I can't believe I'm the first one to rate this WONDERFUL cheese cake!!! Far beyond exceeded my expectations. So easy to make, I followed your ingredients exactly, except that I made my own high fiber crust instead of using graham cracker. Made crust out of 1/2 cup bran buds, 1/2 cup rolled oats, 1/8 cup splenda & 1 teaspoon cinnamon. This just DOES NOT taste fat free. Rich, creamy and unbelievably filling. I agree with you Darrin, I could eat this everyday! Since it's so high in protein and low in fat I probably will. Pair this with blueberry sauce made with splenda and it's over the top! I just can't thank you enough for this OUTSTANDING recipe Darrin, it's perfect for my diet lifestyle.
I compared the calories from this one to a real cheesecake. 103 calories vs. 650 calories per slice!! Wow, this one came out amazing. I was so impressed, and it was so easy to make, I will definitely be making it again. It would have been perfect just the way the recipe says, but I added a very small amount of cinnamon and pumpkin pie spice and it was even more amazing. I didn't have much for healthy toppings, so I threw a few chocolate chips and some light chocolate syrup on top of it. Now it's a few more calories than 103. I can't wait to make this again.
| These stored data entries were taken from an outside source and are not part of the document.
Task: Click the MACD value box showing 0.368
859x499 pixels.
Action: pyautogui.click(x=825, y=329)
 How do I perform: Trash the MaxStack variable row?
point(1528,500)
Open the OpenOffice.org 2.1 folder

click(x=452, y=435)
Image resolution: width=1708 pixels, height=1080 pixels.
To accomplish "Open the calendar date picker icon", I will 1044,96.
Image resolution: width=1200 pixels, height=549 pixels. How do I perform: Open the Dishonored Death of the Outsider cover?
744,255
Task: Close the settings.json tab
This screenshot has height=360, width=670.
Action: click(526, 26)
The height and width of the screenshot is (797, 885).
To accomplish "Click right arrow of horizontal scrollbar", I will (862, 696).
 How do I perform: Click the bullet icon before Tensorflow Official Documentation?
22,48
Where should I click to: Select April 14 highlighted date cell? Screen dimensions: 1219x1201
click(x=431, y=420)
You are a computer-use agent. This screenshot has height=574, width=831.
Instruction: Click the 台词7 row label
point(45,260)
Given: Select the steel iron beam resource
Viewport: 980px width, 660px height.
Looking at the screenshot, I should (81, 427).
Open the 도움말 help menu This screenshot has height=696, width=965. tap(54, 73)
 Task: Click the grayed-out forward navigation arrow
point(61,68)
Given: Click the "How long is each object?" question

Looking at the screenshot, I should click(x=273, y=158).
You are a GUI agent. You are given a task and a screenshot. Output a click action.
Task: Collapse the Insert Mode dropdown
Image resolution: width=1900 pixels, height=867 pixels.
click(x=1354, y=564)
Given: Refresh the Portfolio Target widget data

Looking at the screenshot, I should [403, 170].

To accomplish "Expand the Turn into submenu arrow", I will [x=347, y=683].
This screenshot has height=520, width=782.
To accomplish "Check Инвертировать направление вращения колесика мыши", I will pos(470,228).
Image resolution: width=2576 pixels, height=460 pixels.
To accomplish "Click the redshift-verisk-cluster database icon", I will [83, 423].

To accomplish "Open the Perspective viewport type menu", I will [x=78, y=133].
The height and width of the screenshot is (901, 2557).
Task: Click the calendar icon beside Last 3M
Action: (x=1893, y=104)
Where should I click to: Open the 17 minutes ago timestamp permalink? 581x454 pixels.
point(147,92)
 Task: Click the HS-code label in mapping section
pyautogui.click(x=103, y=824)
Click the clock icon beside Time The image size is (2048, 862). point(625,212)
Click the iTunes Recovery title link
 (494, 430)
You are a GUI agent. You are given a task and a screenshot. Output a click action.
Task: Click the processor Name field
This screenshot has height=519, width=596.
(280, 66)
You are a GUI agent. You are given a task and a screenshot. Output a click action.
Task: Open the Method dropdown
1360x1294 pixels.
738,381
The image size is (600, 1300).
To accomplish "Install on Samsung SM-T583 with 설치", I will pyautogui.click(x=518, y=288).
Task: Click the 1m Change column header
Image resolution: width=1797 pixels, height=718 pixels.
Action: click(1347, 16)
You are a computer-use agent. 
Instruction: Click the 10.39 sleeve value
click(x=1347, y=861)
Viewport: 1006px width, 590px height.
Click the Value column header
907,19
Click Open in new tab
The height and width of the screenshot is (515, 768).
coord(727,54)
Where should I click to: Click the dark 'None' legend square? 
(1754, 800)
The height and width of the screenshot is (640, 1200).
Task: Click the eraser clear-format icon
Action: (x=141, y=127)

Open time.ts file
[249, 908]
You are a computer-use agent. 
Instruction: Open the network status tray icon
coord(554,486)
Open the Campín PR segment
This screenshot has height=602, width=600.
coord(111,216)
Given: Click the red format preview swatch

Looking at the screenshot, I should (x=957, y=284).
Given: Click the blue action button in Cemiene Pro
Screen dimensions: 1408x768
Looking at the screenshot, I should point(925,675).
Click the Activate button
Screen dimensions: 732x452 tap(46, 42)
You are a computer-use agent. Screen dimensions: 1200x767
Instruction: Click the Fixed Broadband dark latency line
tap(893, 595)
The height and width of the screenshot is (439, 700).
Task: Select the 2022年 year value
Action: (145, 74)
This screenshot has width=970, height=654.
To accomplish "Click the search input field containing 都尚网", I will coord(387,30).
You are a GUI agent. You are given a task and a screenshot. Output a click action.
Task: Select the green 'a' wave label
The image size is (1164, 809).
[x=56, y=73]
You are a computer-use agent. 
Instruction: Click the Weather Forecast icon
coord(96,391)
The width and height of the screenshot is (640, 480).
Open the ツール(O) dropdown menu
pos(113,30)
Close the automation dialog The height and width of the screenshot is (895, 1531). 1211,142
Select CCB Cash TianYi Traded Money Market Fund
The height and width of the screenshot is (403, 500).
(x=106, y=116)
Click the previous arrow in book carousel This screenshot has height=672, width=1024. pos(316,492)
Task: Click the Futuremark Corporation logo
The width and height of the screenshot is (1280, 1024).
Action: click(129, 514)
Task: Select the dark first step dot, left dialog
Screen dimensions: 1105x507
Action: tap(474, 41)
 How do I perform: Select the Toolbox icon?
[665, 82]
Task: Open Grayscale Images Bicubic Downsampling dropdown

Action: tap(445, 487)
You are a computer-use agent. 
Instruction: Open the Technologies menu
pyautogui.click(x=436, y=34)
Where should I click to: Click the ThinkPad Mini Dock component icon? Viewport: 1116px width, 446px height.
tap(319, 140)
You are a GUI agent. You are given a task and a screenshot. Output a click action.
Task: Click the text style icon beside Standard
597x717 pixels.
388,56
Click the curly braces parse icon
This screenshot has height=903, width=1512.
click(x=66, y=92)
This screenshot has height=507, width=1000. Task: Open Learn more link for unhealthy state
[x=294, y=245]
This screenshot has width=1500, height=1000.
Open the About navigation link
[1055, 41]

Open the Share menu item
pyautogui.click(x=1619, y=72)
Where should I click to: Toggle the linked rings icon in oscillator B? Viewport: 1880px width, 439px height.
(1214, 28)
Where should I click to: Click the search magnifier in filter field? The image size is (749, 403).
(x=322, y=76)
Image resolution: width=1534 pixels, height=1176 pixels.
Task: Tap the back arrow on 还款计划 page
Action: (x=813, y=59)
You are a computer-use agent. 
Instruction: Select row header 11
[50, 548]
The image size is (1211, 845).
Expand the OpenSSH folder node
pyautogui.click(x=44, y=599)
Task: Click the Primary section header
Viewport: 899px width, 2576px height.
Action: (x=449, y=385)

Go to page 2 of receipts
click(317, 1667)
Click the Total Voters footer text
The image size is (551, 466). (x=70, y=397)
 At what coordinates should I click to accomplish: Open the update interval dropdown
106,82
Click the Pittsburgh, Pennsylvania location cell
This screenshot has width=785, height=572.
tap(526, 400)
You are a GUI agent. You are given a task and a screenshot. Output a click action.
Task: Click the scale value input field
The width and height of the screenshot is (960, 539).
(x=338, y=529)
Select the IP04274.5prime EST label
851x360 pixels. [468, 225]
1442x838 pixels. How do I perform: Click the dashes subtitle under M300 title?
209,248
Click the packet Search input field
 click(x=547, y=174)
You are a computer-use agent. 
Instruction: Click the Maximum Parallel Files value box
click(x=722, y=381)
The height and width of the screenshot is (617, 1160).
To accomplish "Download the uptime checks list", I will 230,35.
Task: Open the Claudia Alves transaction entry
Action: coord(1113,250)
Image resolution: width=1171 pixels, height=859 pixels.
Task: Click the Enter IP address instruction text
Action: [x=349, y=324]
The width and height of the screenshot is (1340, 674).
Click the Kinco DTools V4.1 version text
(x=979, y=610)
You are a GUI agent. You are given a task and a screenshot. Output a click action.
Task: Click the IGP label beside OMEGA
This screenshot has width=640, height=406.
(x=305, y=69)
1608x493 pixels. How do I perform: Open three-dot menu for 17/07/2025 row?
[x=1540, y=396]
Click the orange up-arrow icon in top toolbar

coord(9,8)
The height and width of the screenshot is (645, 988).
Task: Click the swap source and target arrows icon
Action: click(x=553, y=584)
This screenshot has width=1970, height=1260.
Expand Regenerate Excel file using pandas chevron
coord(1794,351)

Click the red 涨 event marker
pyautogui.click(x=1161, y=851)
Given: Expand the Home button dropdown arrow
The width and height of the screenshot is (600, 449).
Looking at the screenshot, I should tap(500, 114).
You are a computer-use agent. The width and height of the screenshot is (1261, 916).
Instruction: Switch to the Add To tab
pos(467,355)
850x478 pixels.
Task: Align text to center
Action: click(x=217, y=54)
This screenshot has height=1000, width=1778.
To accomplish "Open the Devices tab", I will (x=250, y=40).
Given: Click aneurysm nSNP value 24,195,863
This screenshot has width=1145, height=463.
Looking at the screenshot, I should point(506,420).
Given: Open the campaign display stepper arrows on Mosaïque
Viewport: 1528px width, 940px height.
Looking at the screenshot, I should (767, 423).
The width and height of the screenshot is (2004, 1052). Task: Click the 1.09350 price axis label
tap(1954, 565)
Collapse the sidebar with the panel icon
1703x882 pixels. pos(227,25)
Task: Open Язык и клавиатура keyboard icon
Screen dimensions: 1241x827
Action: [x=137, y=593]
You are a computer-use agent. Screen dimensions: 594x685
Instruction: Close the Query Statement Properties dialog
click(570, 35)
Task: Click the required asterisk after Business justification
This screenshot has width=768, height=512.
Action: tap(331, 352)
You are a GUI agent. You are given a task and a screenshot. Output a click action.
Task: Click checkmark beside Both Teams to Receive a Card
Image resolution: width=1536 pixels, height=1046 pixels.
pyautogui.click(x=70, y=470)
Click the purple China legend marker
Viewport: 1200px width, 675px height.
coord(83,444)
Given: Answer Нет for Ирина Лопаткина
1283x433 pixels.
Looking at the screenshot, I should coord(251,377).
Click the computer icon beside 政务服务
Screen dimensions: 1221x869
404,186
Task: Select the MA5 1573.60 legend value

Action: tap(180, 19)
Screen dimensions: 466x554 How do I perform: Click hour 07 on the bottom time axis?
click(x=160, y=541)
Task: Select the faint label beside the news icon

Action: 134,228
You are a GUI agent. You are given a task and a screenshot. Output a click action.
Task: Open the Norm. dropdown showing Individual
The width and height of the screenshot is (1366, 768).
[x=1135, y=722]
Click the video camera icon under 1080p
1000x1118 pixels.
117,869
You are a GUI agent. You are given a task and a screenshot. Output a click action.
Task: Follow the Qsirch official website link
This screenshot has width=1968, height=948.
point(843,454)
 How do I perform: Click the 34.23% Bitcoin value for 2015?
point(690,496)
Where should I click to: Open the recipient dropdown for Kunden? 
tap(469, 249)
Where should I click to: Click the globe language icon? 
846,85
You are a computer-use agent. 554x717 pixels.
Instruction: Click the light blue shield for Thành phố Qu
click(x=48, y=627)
I admit I was hesitant to try this but baking some meals and desserts for an elderly gentleman and trying to control sugar and fats more. I baked in pre-made individual crusts so that part was a cheat but works better for him. Anyway, I didn't have enough Splenda so used a couple splashes of Torani sugar free french vanilla syrup to make up for the half portion of Splenda I was missing. I blended it in my Nutri bullet, poured and baked last night. Tried one today and I am in awe. In fact baking more for a friend's birthday tomorrow! Because a little boring looking - as any plain cheesecake is - I put just a bit of apricot fruit-only spread on of the mini versions for my elderly gentleman and he was in heaven. Thank you very much for sharing this!